Les travailleurs qui n’ont pas encore été licenciés sont eux aussi victimes de cette incompétence. Ils sont obligés de garder des familles dans des avions par une température de 30 degrés Celsius. Il y a plus d’indignation lorsqu’un chien est trouvé enfermé dans une voiture en été dans le stationnement d’un Costco.
Pourquoi les libéraux n’écoutent-ils pas? Nous savons qu’ils ont du mal à accepter la diversité de pensée et les points de vue différents, mais sont-ils sérieusement assez vindicatifs pour continuer à laisser notre économie souffrir, juste pour prouver quelque chose?
Une voix: Oh, oh!
Mme Melissa Lantsman: Ils en rient, monsieur le Président. Nous entendons les députés d'en face rire de la souffrance des Canadiens.
Les voix que notre parti fait entendre à la Chambre chaque jour peuvent sembler étrangères à ceux qui rient de l’autre côté de la Chambre.

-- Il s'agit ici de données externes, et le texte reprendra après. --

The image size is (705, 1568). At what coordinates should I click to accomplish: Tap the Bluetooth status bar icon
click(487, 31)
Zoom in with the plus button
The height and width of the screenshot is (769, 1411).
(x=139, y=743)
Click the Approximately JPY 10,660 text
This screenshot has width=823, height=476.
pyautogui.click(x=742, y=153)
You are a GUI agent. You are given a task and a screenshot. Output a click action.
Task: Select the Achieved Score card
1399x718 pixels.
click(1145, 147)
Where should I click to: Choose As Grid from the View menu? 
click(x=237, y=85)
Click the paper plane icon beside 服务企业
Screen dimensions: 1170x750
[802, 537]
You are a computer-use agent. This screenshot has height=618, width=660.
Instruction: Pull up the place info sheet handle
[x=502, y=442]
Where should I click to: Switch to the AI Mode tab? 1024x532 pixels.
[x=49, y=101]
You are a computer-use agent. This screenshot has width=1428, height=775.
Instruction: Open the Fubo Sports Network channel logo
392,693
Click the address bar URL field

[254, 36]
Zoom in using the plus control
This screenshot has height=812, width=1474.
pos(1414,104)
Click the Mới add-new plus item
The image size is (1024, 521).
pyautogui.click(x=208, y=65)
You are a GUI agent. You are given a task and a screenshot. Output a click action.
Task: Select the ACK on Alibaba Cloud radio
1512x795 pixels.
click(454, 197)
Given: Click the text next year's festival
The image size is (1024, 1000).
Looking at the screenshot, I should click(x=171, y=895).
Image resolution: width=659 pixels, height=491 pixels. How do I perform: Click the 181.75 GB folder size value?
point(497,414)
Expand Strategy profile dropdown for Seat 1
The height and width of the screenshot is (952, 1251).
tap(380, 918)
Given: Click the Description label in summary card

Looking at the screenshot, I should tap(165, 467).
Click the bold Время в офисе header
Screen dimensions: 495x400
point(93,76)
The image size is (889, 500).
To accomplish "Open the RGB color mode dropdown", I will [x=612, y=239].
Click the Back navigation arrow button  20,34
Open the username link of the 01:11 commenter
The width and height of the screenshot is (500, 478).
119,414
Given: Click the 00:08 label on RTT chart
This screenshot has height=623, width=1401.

Ce ne sont pas des étrangers.
Certains députés oublient que ceux qu’ils ont ostracisés, ceux qu’ils continuent de dénigrer et de mépriser activement, sont aussi des personnes. Ce sont des parents et des grands-parents, des infirmières et des gens de métier. Ce sont des Canadiens ordinaires que nous connaissons dans nos collectivités. Ils ont raté des anniversaires, des mariages, des fêtes et des funérailles. Ils souffrent. Maintenant, la croisade idéologique qui les vise touche tout le monde. Elle touche tous ceux qui ont fait tout ce qu’on leur a demandé de faire pendant cette pandémie.
Les exigences relatives à la vaccination imposées par le gouvernement fédéral ne limitent pas seulement les voyages. Ils restreignent aussi notre main-d’œuvre.
Le ministre des Transports a reconnu que les problèmes que nous observons dans les aéroports ne seront pas résolus immédiatement. Certains disent que ces retards et ces longues files d’attente pourraient durer jusqu’à Noël, voire plus tard.
Nous ne disons pas que la suppression des restrictions est une solution miracle. Elle ne résoudra pas tous les problèmes du jour au lendemain, mais il est certain que les compagnies aériennes, les associations, les syndicats, les chambres de commerce, les entreprises et maintenant les médecins ne peuvent pas tous se tromper en affirmant que ces restrictions provoquent des retards. Nous leur devons de les soutenir après deux années de fermetures et de confinements dans ce pays.
Nous devons à nos électeurs d’écouter leurs préoccupations. Nous le devons aux millions de Canadiens en difficulté qui veulent simplement voir leur économie rouvrir et qui veulent recommencer à recevoir de vrais chèques de paie. Nous devons aux voyageurs de leur permettre enfin de voyager rapidement et facilement. Nous le devons à tous ceux qui vivent dans ce pays et à tous ceux qui viennent dans ce pays.
Le gouvernement fait sûrement assez confiance aux Canadiens pour leur permettre de voyager librement. Les députés veulent assurément que notre économie reprenne des forces. Ils veulent certainement soutenir notre secteur touristique et nos petites entreprises. Par conséquent, ils voteront naturellement avec notre parti pour lever les exigences relatives à la vaccination, mettre fin aux restrictions et revenir immédiatement aux règles et aux niveaux de service prépandémiques pour les voyages. Notre économie en dépend.